Das bedeutet, er wird die Produkte empfehlen, bei denen er seinen Zielvorgaben hinterher hinkt. Der beste Zeitpunkt für ein Beratungsgespräch mit diesem Menschen wäre also am Anfang des für ihn relevanten Messzeitraums, weil er dann noch relativ frei und tatsächlich im Sinne des Kunden agieren kann – aber wer kennt diesen Zeitraum schon? Und wenn dieser Mensch, wie in der Versicherungsbranche beispielsweise üblich, mehr von den Provisionen lebt als von einem festen Gehalt, dann können Sie eine objektive Beratung endgültig abschreiben.

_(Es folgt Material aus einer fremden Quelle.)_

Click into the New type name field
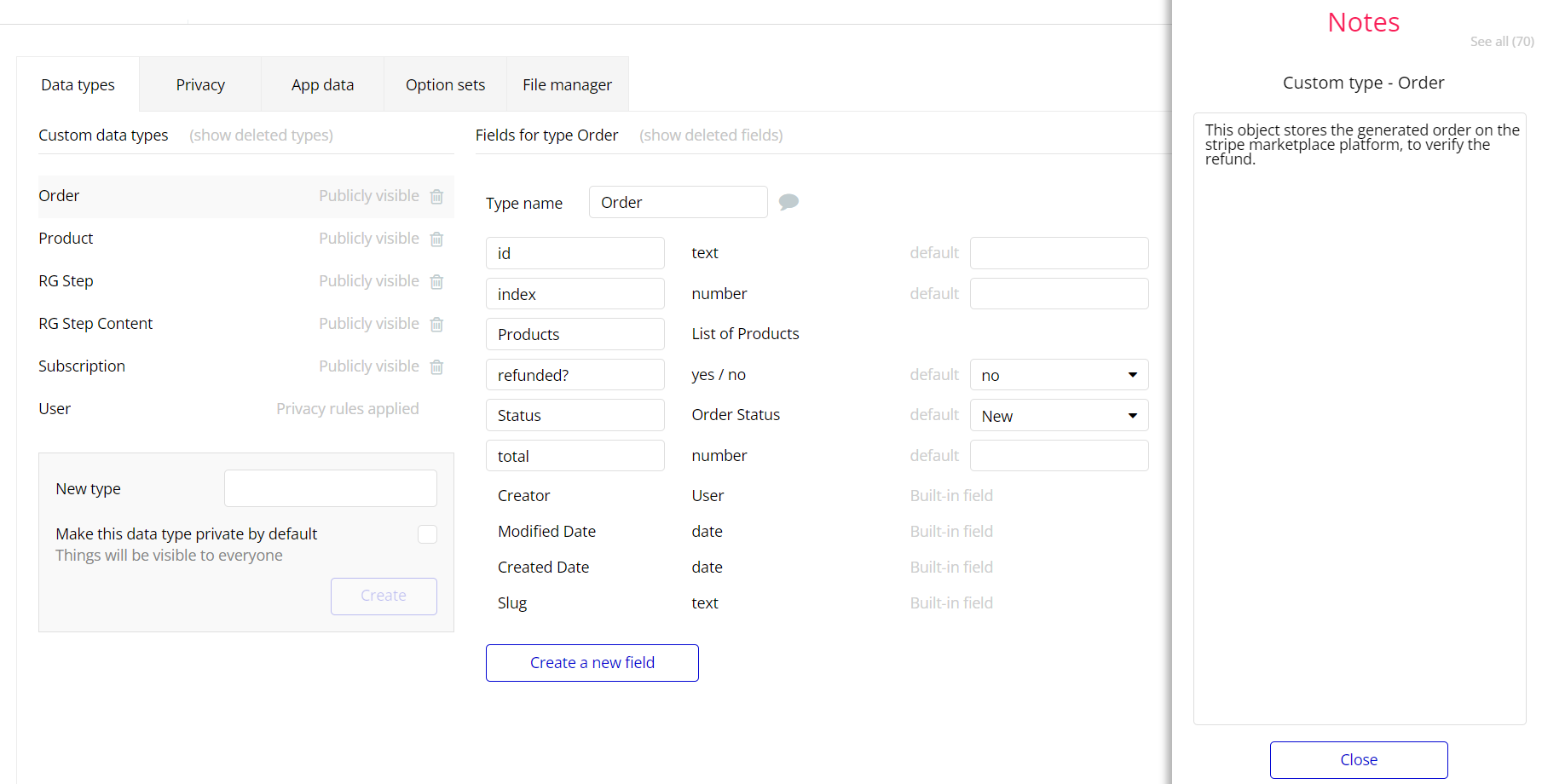1542x784 pixels. (330, 489)
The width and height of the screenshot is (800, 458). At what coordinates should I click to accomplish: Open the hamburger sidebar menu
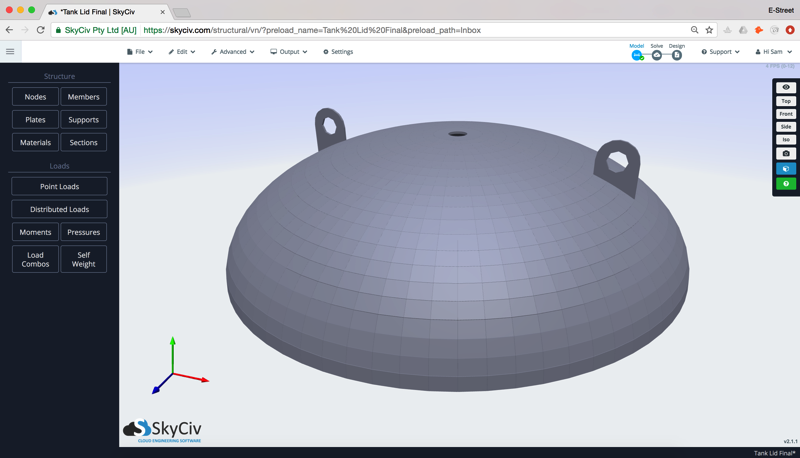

Kundenorientierung? Ja, klar – die wollen nur unser Bestes – unser Geld. Mit Beratung hat das nichts mehr zu tun. Um mal eines klarzustellen: Die Banken- und Versicherungsbranche ist nicht die Einzige, die so verfährt.
Andere Branchen auch
In den meisten Autohäusern bekommen die Verkaufsberater ein kleines monatliches Fixum, den Rest müssen sie über Verkaufsprovisionen verdienen. Für die Vertragshändler eine lukrative Sache, so ein Unternehmer im Unternehmen. Das Risiko wird im Grunde genommen an die Verkäufer delegiert, die Marge zum größten Teil selbst kassiert. Wie viel Interesse hat so ein Verkaufsberater nun, Sie als Kunden offen und ehrlich zu bedienen? Gar keinen. Er wird versuchen, auf Teufel komm raus Ihnen den Wagen Ihres Interesses anzudrehen – und wenn es die letzte Mistkrücke ist.
In der Pharmazeutik funktioniert das Spiel noch perfider – nachzulesen in diversen Reportagen der großen Nachrichten-Magazine.
Bitte an die Chefs
Liebe Unternehmer, natürlich ist der Wettbewerb in Eurer Branche hart und gnadenlos – aber bitte, BITTE,veräppelt uns nicht länger. Wenn Ihr keine echte Beratung anbietet, dann nennt Eure Verkäufer doch einfach wieder Verkäufer. Und betreibt weiter Euren Selbstruin.
Besser wäre es natürlich, Ihr würdet mit ehrlicher Kundenberatung einen echten Mehrwert für den Kunden generieren. Dann würden die Kunden auch gern wiederkommen. Und Euch weiterempfehlen. Und Eurer Image verbessern. Und über die Social Media-Kanäle vielleicht sogar kostenlos Werbung für Euch machen.
Und wenn Ihr die BSC benutzt, die ja durchaus sinnvoll eingesetzt werden kann, dann verhindert bitte diesen Schmarrn!